We also examined the effect of miR-129-5p expression on the invasion of A375 cells (Figure 2b). The results of the invasion assay showed that overexpressed miR-129-5p inhibited A375 cell invasion by 70.29%, which showed obvious inhibition of melanoma cell invasion.

The effect of miR-129-5p on the proliferation capacity of tumor cells was also examined with the colony formation assay. When plated at a density of 200 cells/well, miR-129-5p mimic-transfected cells generated a lower rate of colony formation (15.83%) than control cells (45.67%) (Figure 2c). Overexpression of miR-129-5p significantly inhibited cell migration, cell invasion and colony formation in melanoma.

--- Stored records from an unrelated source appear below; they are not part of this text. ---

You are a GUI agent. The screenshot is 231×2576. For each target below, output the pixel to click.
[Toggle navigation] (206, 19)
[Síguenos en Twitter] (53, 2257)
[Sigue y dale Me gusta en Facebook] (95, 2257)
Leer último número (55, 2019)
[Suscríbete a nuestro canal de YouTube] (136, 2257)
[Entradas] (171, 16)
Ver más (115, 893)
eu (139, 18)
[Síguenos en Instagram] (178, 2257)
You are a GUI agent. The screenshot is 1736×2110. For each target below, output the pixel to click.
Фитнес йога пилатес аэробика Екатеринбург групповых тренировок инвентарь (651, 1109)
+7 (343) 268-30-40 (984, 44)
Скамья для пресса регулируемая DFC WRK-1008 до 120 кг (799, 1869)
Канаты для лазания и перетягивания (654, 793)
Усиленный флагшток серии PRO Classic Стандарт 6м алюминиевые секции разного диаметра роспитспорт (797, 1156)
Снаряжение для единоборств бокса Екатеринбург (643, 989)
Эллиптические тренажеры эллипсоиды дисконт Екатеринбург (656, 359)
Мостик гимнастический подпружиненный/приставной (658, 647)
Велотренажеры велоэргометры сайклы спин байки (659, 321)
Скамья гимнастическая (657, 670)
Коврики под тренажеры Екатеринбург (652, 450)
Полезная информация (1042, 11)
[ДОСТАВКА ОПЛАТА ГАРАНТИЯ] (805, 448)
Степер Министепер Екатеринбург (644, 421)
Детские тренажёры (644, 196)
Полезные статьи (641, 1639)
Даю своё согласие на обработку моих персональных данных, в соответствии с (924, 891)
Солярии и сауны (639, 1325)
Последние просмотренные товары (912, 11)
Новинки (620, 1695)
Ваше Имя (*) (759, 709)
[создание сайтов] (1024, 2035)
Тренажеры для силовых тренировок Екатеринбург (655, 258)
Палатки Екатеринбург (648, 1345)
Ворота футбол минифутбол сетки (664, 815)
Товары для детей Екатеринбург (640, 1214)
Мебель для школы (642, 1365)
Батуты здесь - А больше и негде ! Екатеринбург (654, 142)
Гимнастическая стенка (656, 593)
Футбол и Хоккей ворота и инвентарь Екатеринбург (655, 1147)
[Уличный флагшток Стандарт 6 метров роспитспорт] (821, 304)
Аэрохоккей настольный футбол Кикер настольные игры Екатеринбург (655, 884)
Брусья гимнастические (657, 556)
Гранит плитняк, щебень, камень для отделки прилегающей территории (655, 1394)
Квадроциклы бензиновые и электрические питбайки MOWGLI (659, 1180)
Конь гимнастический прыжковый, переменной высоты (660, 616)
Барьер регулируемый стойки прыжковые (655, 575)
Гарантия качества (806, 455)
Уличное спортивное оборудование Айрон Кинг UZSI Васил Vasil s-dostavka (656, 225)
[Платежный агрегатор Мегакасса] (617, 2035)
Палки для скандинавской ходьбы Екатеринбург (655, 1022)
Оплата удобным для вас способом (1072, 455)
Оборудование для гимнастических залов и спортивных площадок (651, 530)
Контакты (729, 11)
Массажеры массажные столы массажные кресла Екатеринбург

3.3 lncRNA-AC130710 increases in melanoma and inhibits miR-129-5p expression

Previous research has determined that lncRNA-AC130710 directly targets and suppresses miR-129-5p in gastric cancer. Here, we wanted to verify whether there is a relationship between lncRNA-AC130710 and miR-129-5p in melanoma. First, we determined the level of lncRNA-AC130710 in A375 cells and the human primary melanocyte cell line. We found that the level of lncRNA-AC130710 was significantly increased in A375 cells compared with the human primary melanocyte cell line (Figure 3a). We used miRanda and RNAhybrid to predict the putative complementary binding sites of lncRNA-AC130710 and miR-129-5p (Figure 3b).

Figure 3

lncRNA-AC130710 directly target with miR-129-5p in A375. (a) Relative expression of lncRNA-AC130710 in A375 cells compared with human primary melanocytes cell line. (b) Predicted complementary binding site of miR-129-5p in lncRNA-AC130710. (c) Relative luciferase activities were inhibited transfected with the reporter vector WT lncRNA-AC130710, not with the reporter vector Mut lncRNA-AC130710. (d) Construction of pcDNA3.1-lncRNA-AC130710 and lncRNA-AC130710 siRNA vectors. (e) Relative expression of miR-129-5p in A375 cells transfected with pcDNA3.1-lncRNA-AC130710 and lncRNA-AC130710 siRNA vectors. (f) Relative expression of lncRNA-AC130710 in A375 cells transfected with NC mimic and miR-129-5p mimic vectors. (g) Relative expression of mGluR1 in A375 cells transfected with pcDNA3.1-lncRNA-AC130710 and lncRNA-AC130710 siRNA vectors. (h) Relative expression of mGluR1 in A375 cells when modulation of miR-129-5p or lncRNA-AC130710 expression. Data are presented as means ± SD (n = 3; *p < 0.05, **p < 0.01, ***p < 0.001).

We further determined whether lncRNA-AC130710 targets miR-129-5p using a luciferase reporter assay. As shown in Figure 3c, overexpression of miR-129-5p decreased the luciferase activity of the wild-type lncRNA-AC130710 3′-UTR reporter in 293T cells. However, miR-129-5p mimics did not influence the luciferase activity of the reporter carrying the mutated lncRNA-AC130710 3′-UTR.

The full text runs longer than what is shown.